Medisch studenten en hun houding ten opzichte van het vak psychiatrie
achtergrond De houding van (aanstaande) medici ten opzichte van het specialisme psychiatrie is belangrijk voor de toekomstige zorg van patiënten met psychiatrische (co)morbiditeit. In Nederland en Vlaanderen is nog geen onderzoek verricht naar de houding van medisch studenten tegenover de psychiatrie.
doel Meten van de houding van derdejaars medisch studenten tegenover de psychiatrie met de atp-30, een gevalideerd en internationaal gebruikt meetinstrument. Bepalen van de invloed op deze houding van respectievelijk het psychiatriecurriculum, enkele sociodemografische determinanten en een aantal beroepsaspecten die in eerder Nederlands onderzoek bepalend waren in de keuze voor specialisatie.
methode Ongecontroleerd prospectief cohortonderzoek met voor- en nameting.
resultaten De houding jegens de psychiatrie was overwegend positief (n = 262; atpscore: 106,1; sd: 10,9, atp-score ≤ 90 wordt als negatief beschouwd) en verbeterde na het volgen van psychiatrieonderwijs.
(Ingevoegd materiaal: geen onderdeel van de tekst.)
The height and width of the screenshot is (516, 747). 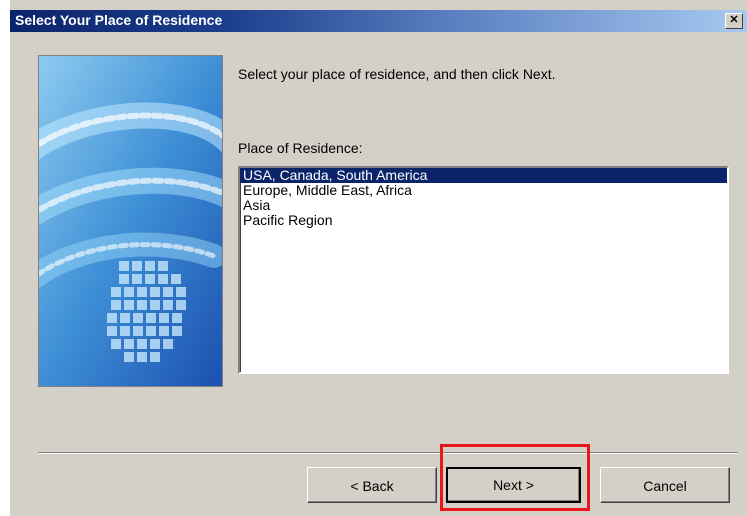 I want to click on close-button: ✕, so click(x=734, y=21).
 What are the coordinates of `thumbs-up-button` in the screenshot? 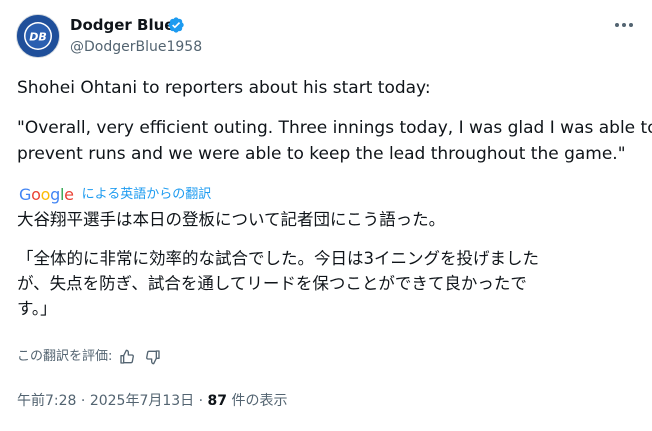 It's located at (127, 357).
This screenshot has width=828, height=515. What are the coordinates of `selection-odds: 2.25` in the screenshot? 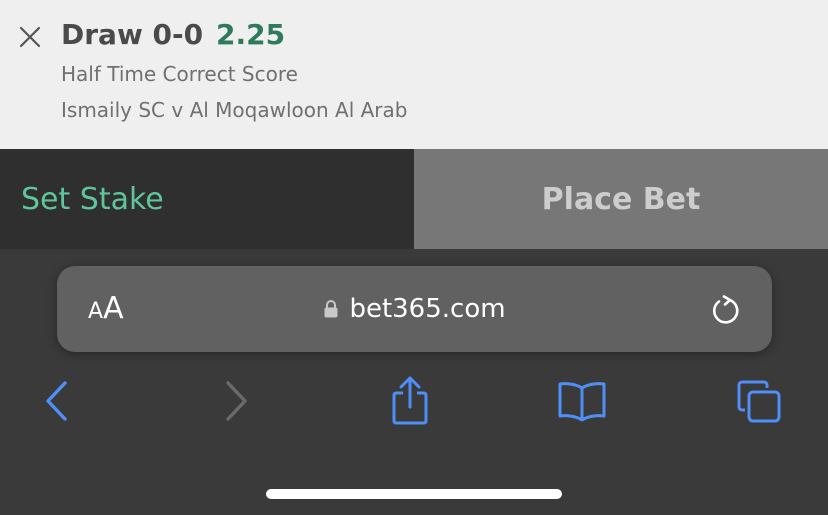 It's located at (251, 34).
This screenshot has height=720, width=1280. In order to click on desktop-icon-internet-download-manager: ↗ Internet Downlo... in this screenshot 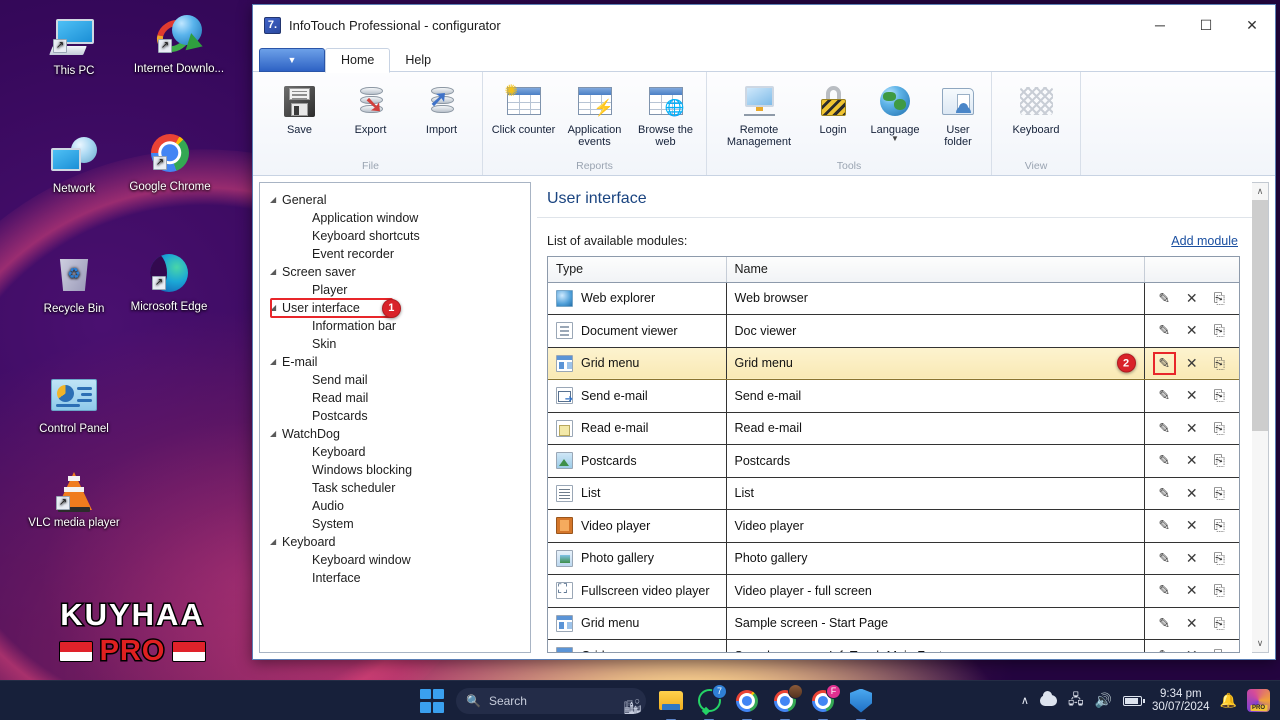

Mannen waren minder positief dan vrouwen. Studenten met positieve ervaring met psychiatrische hulpverlening scoorden hoger. Niet-westerse allochtone studenten scoorden minder hoog. Na het volgen van onderwijs was dit verschil niet meer significant.
conclusie De houding tegenover de psychiatrie binnen onze cohort is positief te noemen. Onderwijs heeft een positieve invloed op deze houding. Onbekendheid verklaart de in aanvang minder positieve score onder allochtonen.